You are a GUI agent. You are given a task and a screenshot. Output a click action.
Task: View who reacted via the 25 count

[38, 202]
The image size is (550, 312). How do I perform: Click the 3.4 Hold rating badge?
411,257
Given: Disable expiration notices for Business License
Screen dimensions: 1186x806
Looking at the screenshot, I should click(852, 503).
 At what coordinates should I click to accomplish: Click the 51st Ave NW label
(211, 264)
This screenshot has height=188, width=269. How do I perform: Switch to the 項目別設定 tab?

-- -- --

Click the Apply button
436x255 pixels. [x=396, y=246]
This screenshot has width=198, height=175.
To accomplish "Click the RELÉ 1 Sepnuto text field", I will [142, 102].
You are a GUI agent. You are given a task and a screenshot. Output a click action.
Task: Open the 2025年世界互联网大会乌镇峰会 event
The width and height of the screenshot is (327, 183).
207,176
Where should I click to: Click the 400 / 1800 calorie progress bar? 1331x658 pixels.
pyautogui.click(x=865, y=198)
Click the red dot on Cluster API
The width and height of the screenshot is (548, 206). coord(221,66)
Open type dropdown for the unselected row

-- -- --

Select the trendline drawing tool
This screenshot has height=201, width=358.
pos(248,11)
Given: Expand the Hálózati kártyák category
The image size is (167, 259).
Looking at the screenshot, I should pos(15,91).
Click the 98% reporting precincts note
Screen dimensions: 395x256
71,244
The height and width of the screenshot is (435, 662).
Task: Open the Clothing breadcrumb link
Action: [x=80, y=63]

-- -- --

WHAT YOU ARE ASKED TO DO — Return word for word the lines above from the line with "Task: View who reacted via the 25 count" to the line with "This screenshot has height=188, width=269.", including both and leaving out all others.

SOLVED EXERCISE —
Task: View who reacted via the 25 count

[38, 202]
The image size is (550, 312). How do I perform: Click the 3.4 Hold rating badge?
411,257
Given: Disable expiration notices for Business License
Screen dimensions: 1186x806
Looking at the screenshot, I should click(852, 503).
 At what coordinates should I click to accomplish: Click the 51st Ave NW label
(211, 264)
This screenshot has height=188, width=269. How do I perform: Switch to the 項目別設定 tab?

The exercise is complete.